Triangulating Tam’s work are two other monumental installations that explore a multitude of Chinese American experiences. “The Tomb Sweeper’s Mosquito Bite, a felted tapestry by Taiwanese American artist Pauline Shaw also explores Taoist principles in its consideration of embodied memories and cultural heritage. Hanging seventeen feet tall, the fiber work depicts MRI scans as mappings of memories, surrounded by levitating blown glass vessels holding sugar-cast fruits and Taoist altar items. Nearby, Anne Wu’s massive jungle gym, “A Patterned Universe,” sprawls in joyous defiance. The metallic sculptural installation celebrates Flushing, Queens’s distinct architectural style through its use of stainless steel, construction materials such as PVC roof panels, and household items like laundry clips, discs, and plastic packing rope. Collectively, the artists grapple with cultural disidentifications and an almost creolized sense of self in consideration of their claim to New York. 

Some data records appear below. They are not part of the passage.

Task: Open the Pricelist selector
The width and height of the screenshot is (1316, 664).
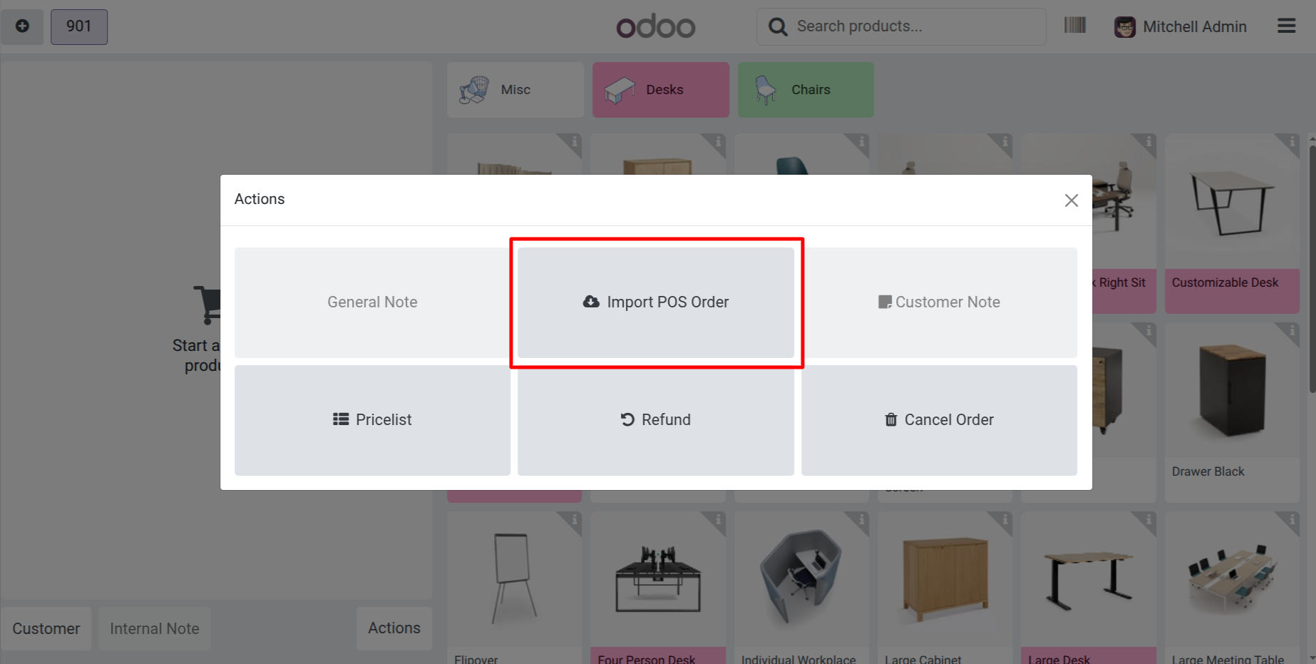Action: pos(372,420)
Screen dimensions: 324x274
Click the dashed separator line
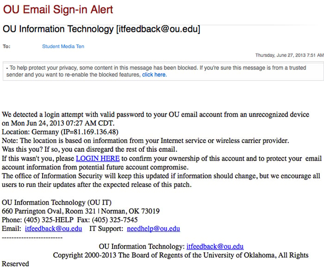click(x=32, y=237)
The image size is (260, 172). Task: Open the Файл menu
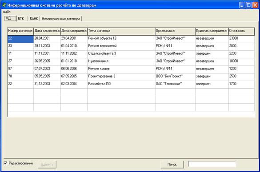7,12
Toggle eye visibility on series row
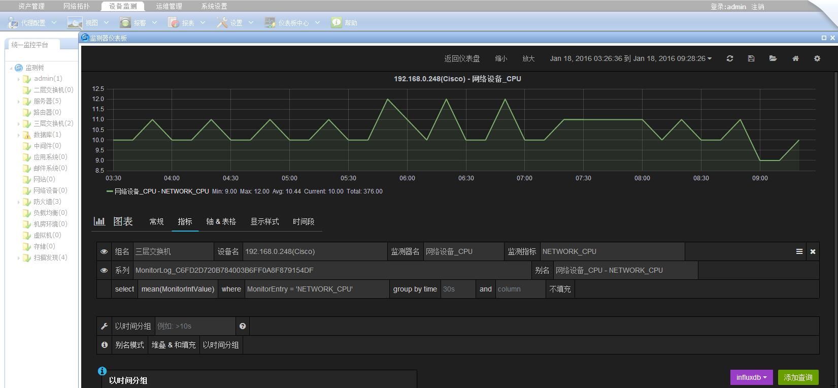 point(104,270)
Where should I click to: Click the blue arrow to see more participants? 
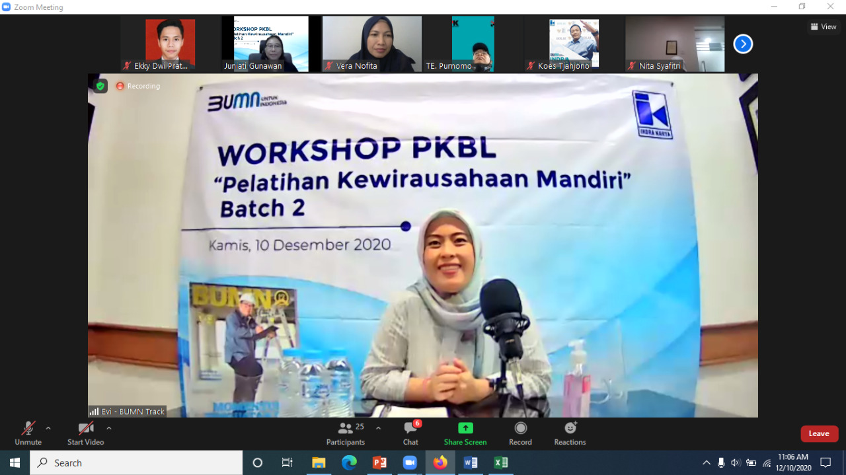743,44

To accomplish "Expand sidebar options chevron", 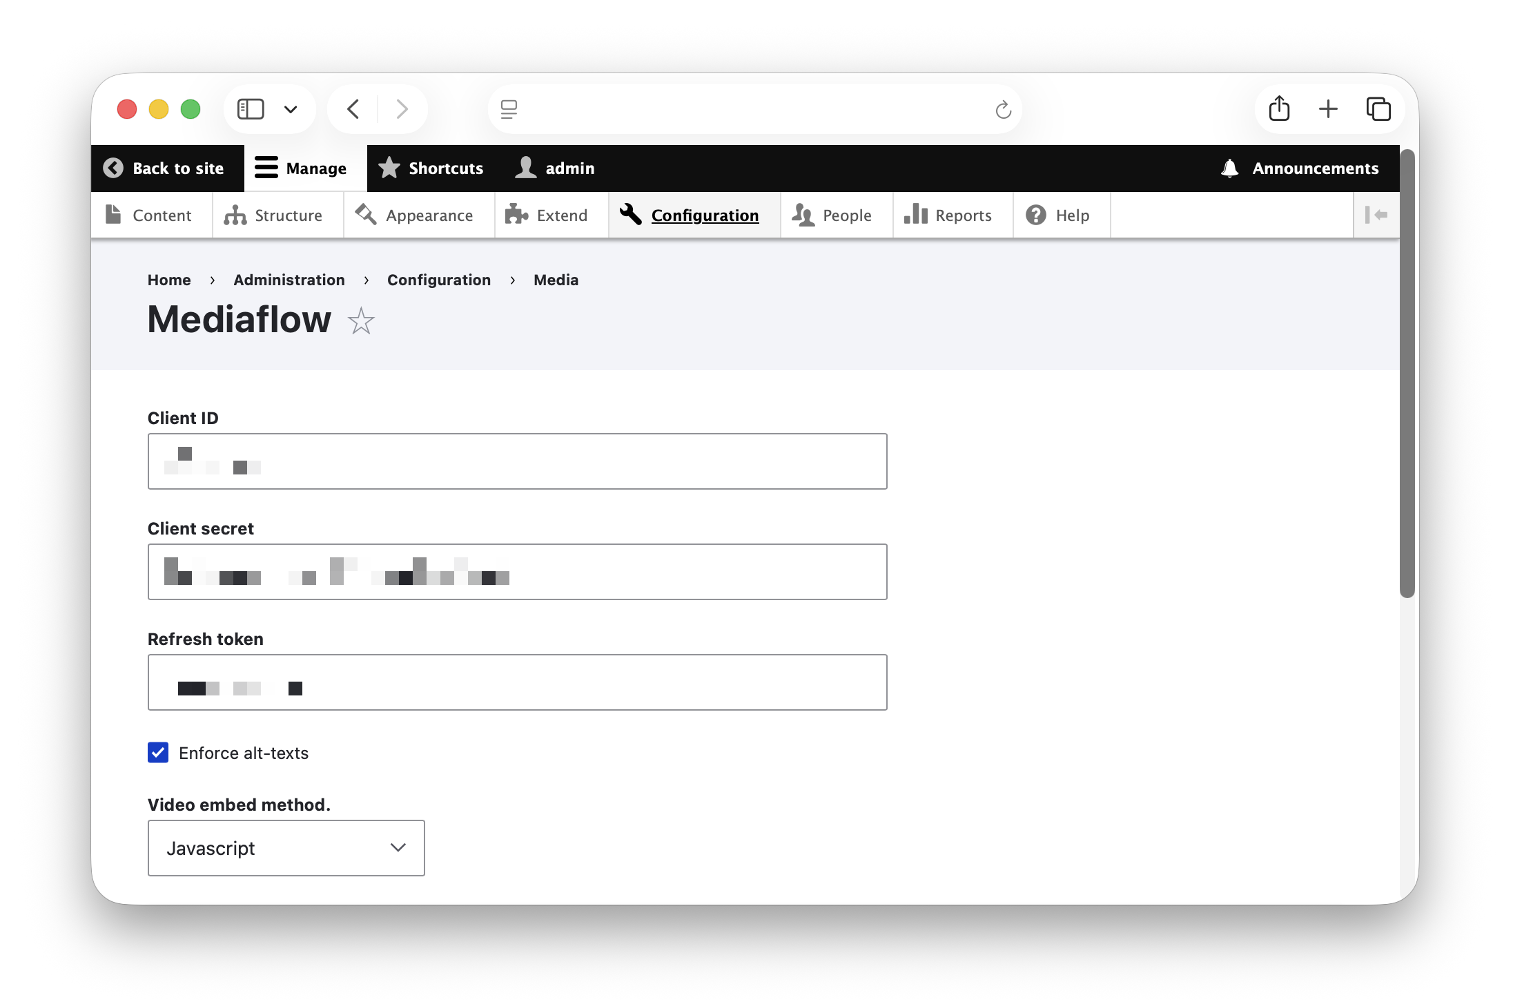I will tap(291, 109).
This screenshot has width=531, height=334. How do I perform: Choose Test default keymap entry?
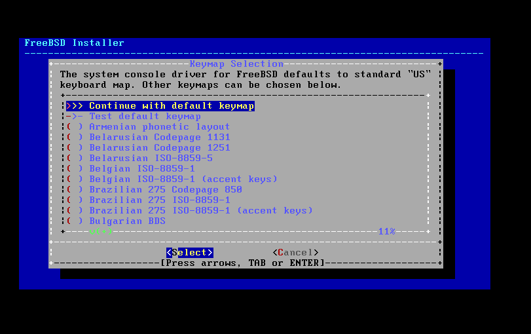[x=134, y=117]
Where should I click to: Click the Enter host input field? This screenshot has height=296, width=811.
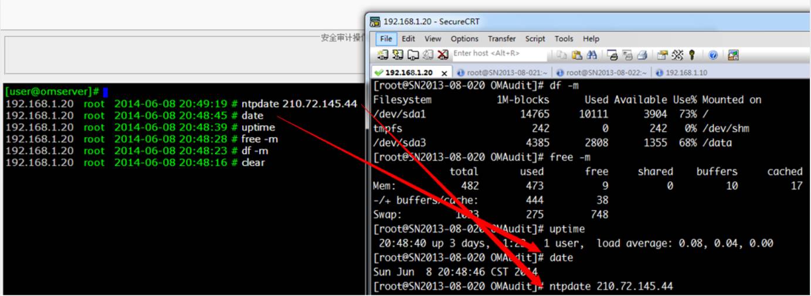(x=498, y=53)
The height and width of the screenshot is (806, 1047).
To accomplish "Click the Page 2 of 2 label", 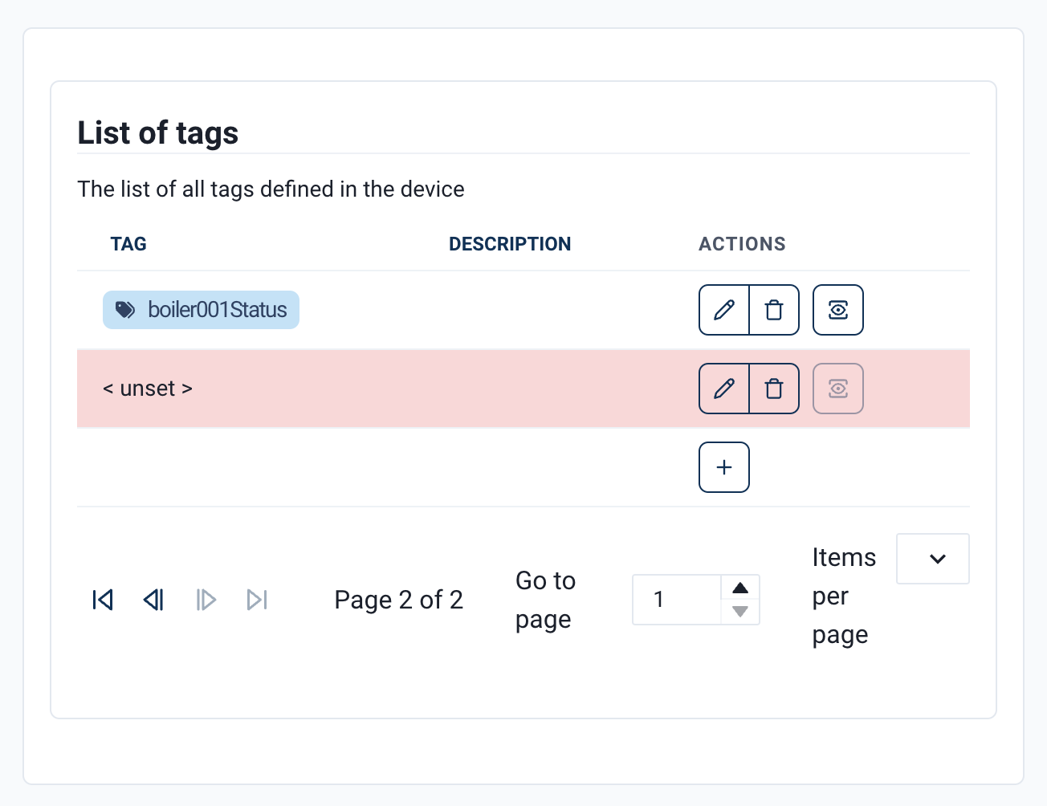I will (398, 600).
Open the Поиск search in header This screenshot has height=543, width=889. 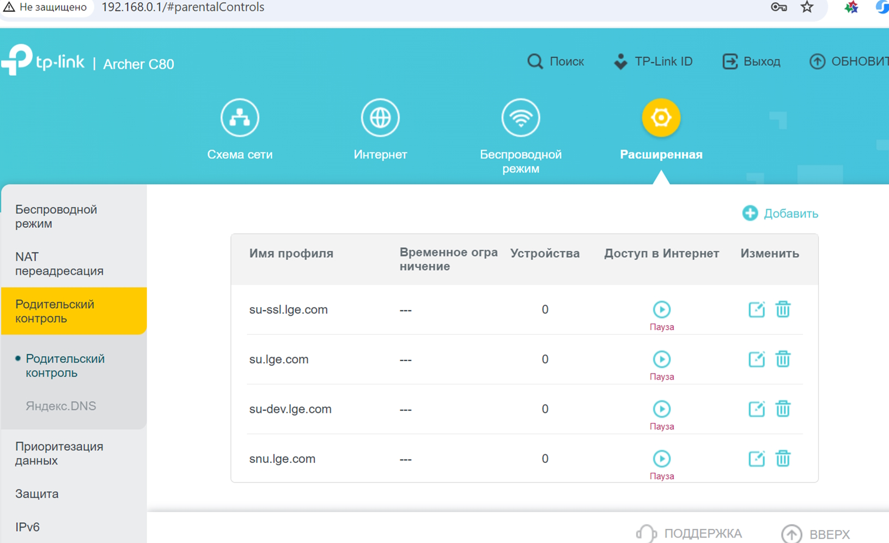(556, 62)
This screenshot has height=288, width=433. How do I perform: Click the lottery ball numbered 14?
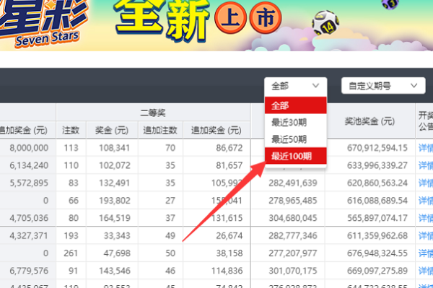[325, 22]
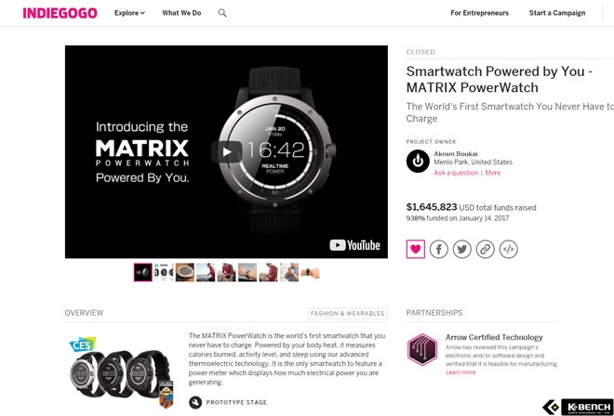Expand the Explore dropdown menu
Screen dimensions: 614x416
129,13
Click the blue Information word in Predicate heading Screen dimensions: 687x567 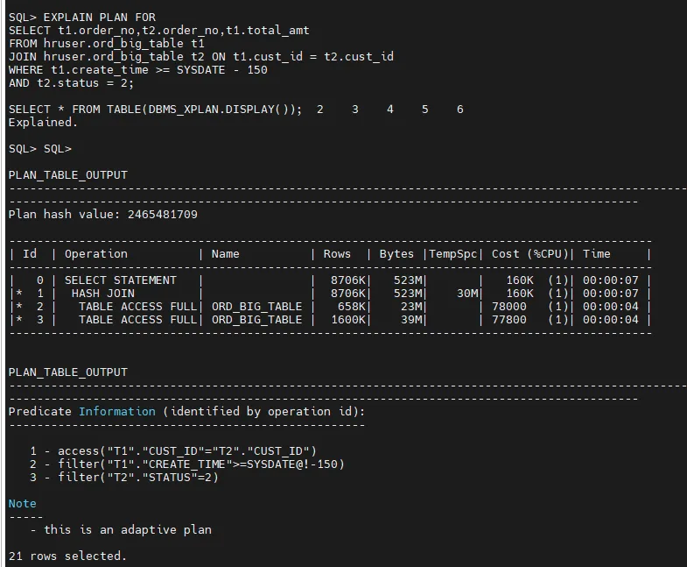117,411
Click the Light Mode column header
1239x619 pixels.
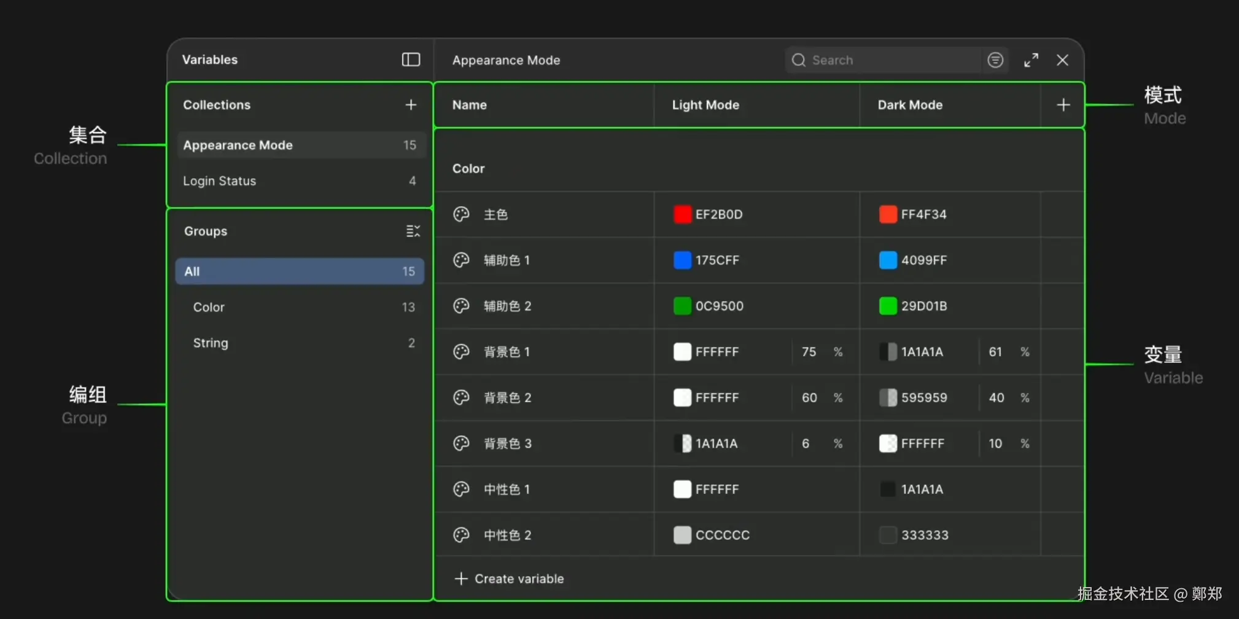tap(705, 105)
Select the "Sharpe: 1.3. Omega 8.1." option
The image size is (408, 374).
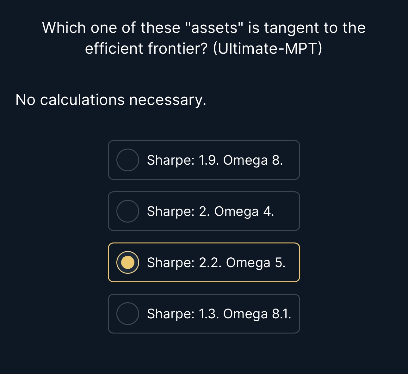(204, 314)
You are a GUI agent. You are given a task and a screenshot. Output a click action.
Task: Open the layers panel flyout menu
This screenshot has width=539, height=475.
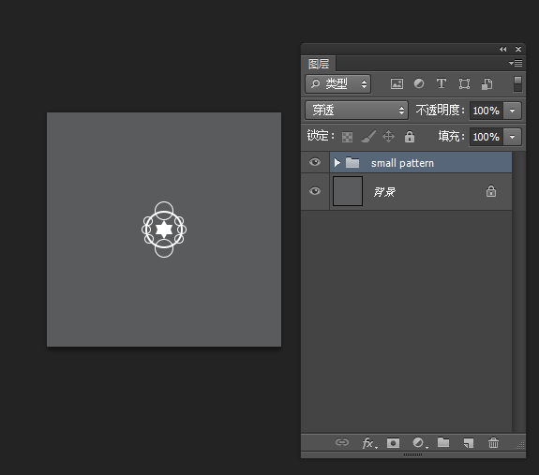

Other works in the show similarly focus on local New York communities. In the rear viewing room, artist and filmmaker Aisha Amin’s video installation offers a visit to Masjid At-Taqwa, a historic Bedford-Stuyvesant mosque now facing the threat of gentrification. “The Earth Has Been Made a Place of Prayer” reworks the artist’s eponymous documentary into an immersive four-channel installation, displaying the short film on intersecting screens that hang above 40 Islamic prayer mats, all laid pointing towards Mecca. Intercut with observational footage and interviews of the mosque’s founder Imam Siraj Wahhaj, the work paints a colorful portrait of the intergenerational and multicultural community built around the masjid. Watching the film seated on the prayer mat I am offered a seat in a place of devotion, a semblance of what the mosque offers itself. Here and elsewhere, Open Call offers an ode to communities lost in time but immortalized through memory. 

Installation view of Aisha Amin, “The Earth Has Been Made a Place of Prayer” (2021), digital video, color, sound, 6 min., 42 sec., Islamic prayer mats. (artwork commissioned by the Shed; photo by Ronald Amstutz)

Open Call continues through August 1 at the Shed (545 West 30th Street, Hudson Yards, Manhattan). The exhibition was curated by Emma Enderby, Tamara McCaw, and Solana Chehtman, with Alessandra Gómez, Adeze Wilford, and Maggie MacTiernan.